The Fog, however, is unstable because it is constituted of billions of heterogeneous devices in a dynamic ecosystem. IoT devices may regularly fail because of bulk production and cheap design. Moreover, the Fog-IoT ecosystem is cyber-physical and thus devices are subjected to external physical world conditions which increase the occurrence of failures. When failures occur in such an ecosystem, the resulting inconsistencies in the application affect the physical world by inducing hazardous and costly situations.
In this Thesis, we propose an end-to-end autonomic failure management approach for IoT applications deployed in the Fog. The proposed approach recovers from failures in a cyber-physical consistent way.
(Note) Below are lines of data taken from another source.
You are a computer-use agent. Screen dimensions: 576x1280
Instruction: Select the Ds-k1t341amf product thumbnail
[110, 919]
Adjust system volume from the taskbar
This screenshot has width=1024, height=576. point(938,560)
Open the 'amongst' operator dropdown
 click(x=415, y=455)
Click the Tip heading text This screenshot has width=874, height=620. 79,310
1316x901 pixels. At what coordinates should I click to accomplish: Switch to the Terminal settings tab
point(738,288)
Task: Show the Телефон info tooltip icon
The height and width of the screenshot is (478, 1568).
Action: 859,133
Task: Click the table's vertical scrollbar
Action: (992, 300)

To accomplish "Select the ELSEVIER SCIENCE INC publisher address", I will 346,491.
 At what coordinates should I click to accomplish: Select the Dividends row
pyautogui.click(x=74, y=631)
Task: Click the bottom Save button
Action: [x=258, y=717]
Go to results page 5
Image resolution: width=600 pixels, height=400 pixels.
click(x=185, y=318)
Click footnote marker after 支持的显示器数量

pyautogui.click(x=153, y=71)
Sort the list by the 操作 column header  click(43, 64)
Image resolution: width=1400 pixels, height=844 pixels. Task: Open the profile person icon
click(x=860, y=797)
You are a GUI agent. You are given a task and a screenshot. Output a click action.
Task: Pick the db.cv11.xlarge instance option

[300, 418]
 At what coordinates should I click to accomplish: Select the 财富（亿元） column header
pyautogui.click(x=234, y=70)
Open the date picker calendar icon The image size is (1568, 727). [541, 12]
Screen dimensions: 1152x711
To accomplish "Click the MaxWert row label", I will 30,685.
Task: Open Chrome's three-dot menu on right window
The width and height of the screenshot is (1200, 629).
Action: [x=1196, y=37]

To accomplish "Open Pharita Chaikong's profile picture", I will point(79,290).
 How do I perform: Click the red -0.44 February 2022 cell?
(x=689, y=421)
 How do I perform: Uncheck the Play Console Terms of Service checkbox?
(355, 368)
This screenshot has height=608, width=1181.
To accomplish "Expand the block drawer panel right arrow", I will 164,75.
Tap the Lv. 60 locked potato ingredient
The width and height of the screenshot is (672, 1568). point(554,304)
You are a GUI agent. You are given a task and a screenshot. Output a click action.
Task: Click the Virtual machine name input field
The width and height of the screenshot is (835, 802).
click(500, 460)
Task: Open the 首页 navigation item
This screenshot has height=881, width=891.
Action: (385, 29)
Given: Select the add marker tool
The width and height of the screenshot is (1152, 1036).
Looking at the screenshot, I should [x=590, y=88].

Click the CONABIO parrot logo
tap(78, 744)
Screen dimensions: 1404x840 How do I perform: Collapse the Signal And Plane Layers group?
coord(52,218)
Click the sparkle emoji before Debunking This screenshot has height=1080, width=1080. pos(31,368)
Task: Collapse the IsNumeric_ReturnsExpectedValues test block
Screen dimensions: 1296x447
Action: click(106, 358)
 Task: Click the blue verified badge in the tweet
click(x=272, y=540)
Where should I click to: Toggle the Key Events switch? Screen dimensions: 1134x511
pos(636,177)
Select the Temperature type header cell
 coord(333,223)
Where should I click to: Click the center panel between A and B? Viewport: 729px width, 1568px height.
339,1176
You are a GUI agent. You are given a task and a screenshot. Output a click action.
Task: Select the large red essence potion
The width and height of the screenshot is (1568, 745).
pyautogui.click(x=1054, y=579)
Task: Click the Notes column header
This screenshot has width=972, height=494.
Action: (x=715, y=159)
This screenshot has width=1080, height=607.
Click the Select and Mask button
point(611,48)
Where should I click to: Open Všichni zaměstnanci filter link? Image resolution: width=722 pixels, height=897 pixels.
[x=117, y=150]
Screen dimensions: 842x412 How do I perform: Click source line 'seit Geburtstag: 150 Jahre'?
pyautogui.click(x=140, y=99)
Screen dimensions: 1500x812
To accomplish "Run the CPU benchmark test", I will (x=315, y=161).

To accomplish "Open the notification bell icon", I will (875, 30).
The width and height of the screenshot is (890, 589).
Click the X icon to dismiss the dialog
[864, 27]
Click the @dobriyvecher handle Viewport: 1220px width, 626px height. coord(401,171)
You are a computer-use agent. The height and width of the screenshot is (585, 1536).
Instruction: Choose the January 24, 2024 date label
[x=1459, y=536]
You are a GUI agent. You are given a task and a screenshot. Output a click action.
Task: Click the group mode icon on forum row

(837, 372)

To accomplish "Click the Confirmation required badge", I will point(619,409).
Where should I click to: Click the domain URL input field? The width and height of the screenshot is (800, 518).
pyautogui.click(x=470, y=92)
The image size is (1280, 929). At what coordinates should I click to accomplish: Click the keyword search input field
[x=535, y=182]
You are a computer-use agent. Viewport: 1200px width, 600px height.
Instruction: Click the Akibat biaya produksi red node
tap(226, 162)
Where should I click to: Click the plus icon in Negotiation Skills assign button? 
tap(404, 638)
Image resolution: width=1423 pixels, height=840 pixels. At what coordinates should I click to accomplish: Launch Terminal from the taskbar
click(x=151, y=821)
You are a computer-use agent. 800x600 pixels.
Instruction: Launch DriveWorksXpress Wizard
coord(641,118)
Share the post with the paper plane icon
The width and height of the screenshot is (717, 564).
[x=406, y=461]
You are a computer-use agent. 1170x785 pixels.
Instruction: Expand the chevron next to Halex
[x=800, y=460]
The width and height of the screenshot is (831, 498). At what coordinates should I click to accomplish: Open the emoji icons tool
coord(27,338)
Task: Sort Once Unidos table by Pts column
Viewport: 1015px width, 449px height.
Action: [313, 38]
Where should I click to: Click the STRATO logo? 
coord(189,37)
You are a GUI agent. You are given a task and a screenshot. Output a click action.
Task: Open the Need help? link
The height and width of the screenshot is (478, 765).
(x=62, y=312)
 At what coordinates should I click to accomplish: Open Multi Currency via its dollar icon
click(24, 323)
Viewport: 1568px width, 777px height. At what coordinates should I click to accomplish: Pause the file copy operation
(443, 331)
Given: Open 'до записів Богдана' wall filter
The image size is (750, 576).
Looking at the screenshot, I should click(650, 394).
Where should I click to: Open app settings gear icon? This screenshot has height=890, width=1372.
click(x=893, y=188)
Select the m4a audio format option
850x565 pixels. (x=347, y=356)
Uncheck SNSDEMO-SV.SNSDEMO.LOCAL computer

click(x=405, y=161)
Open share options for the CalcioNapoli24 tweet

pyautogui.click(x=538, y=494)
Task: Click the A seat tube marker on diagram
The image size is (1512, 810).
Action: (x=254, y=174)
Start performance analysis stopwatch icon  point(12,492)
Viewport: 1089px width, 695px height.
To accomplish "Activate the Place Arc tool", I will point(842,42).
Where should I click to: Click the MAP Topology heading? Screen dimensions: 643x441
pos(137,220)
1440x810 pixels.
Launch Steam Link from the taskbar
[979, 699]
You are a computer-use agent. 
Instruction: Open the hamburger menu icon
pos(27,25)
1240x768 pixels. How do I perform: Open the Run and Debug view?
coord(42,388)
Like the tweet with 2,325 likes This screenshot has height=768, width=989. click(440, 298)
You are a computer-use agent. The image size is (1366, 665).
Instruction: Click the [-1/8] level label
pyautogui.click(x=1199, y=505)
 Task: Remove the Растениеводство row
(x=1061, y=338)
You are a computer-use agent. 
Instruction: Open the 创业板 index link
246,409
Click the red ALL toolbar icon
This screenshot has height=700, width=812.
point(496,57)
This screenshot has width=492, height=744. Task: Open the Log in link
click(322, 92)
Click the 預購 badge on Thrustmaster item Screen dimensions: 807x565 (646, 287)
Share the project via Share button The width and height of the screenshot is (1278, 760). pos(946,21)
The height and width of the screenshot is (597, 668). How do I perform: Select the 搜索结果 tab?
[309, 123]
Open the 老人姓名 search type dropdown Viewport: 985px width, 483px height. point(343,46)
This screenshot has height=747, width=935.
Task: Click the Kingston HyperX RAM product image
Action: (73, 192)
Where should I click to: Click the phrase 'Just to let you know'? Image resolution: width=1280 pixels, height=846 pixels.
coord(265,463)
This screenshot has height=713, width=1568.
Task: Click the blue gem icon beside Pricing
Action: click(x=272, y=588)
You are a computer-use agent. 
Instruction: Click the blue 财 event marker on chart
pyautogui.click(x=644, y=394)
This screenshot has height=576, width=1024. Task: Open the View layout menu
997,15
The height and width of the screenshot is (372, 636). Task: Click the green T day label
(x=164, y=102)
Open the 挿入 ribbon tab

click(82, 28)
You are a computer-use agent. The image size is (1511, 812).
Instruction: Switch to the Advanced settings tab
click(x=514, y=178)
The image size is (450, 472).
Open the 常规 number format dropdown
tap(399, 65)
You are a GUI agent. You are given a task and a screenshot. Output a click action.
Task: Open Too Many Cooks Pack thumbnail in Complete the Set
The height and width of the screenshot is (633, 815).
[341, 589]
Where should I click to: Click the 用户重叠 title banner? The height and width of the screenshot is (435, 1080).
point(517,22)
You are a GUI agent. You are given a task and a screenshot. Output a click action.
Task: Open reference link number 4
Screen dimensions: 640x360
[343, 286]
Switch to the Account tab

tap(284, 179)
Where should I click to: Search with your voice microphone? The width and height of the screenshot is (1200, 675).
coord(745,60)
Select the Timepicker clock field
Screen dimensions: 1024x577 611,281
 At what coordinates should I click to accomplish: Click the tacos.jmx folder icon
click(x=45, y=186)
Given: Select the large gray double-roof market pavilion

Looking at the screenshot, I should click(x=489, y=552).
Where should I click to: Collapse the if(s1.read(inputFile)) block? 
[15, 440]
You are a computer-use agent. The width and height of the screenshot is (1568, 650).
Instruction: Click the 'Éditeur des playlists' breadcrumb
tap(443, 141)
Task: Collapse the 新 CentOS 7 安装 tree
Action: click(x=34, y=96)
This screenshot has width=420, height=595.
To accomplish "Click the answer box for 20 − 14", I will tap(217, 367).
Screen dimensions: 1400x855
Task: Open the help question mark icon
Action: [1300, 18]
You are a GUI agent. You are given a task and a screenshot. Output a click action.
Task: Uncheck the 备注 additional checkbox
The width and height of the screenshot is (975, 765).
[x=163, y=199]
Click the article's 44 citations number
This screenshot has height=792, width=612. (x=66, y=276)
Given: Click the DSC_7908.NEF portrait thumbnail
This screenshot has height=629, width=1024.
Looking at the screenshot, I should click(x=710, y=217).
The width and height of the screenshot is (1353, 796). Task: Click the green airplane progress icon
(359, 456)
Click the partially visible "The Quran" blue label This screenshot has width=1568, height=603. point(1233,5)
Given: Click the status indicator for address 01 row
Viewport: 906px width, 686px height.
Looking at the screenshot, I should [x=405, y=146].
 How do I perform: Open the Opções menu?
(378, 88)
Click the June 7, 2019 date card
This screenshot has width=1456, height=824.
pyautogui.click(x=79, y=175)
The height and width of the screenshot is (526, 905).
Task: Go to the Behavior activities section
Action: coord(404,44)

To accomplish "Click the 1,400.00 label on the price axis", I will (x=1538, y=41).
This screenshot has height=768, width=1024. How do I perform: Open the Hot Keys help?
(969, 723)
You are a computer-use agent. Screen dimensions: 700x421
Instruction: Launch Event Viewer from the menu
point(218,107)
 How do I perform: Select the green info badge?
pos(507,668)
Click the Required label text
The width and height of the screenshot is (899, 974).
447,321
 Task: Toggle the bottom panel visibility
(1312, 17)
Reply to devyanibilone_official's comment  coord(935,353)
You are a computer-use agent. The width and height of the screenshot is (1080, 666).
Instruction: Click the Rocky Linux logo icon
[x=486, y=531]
Cyber-physical consistency aims at maintaining a consistent behavior of the application with respect to the physical world, as well as avoiding dangerous and costly circumstances.
The approach was validated using model checking techniques to verify important correctness properties. It was then implemented as a framework called F3ARIoT. This framework was evaluated on a smart home application. The results showed the feasibility of deploying F3ARIoT on real Fog-IoT applications as well as its good performances in regards to end user experience.